* VOTRE TÂCHE
D'après l'extrait fourni sur le réseau de canalisations, à quelle pression l'hydrogène est-il comprimé pour pouvoir être injecté dans des canalisations de transport ?

Un réseau de canalisations
Sur ce site, Air Liquide dispose aussi de nombreuses infrastructures clefs pour la fabrication d'hydrogène. En effet, après l'étape de la séparation des molécules à l'œuvre au sein de l'électrolyseur, l'hydrogène doit être refroidi, séché et purifié, avant d'être comprimé à 25 bars pour pouvoir être injecté dans des canalisations de transport.
C'est là, l'autre grand atout du site industriel. Ce dernier est connecté au réseau d'hydrogène d'Air Liquide long de 240 kilomètres. Un levier clé pour décarboner le reste de la région, qui concentre fabricants d'acier, chimistes mais aussi raffineries. « L'activité industrielle de la Rhénanie du Nord-Westphalie représente plus de 6% des émissions totales de gaz à effet de serre de l'Allemagne », rappelle Samir Khayat, directeur général de l'agence régionale Energy 4 Climate. En théorie, le nouvel électrolyseur d'Air Liquide devrait ainsi permettre d'éviter l'émission de 30.000 tonnes de CO2 par an grâce à la production de quelque 3.000 tonnes d'hydrogène vert chaque année.

* DONNÉES À EXAMINER
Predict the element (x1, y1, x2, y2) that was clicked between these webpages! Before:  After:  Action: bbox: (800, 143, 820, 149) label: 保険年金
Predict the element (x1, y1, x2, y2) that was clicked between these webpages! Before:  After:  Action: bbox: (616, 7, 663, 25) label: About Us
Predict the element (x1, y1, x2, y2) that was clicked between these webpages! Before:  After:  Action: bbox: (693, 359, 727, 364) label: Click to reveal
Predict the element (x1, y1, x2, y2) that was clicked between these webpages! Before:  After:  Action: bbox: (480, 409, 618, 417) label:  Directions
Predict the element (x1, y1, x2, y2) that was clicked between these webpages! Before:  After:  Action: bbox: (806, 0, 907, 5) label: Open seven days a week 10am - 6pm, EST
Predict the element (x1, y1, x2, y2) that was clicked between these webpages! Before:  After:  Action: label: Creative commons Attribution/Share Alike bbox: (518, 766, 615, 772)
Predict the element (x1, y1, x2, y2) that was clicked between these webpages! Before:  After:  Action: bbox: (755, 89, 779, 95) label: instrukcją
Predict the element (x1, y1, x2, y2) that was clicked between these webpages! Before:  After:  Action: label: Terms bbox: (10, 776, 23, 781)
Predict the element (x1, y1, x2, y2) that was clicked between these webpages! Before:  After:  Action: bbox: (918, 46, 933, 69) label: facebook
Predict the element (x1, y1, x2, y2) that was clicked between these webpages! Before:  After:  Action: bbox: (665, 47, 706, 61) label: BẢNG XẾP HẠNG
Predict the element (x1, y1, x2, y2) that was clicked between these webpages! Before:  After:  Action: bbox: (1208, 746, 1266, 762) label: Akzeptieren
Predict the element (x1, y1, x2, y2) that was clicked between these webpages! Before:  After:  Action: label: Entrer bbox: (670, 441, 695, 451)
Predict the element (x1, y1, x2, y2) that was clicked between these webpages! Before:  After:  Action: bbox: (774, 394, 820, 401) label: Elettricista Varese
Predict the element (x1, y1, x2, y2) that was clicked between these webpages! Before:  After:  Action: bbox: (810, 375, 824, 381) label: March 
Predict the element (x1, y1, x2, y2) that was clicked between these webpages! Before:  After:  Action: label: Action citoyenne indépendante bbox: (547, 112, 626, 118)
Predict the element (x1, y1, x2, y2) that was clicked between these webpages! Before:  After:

* RÉPONSE
À 25 bars.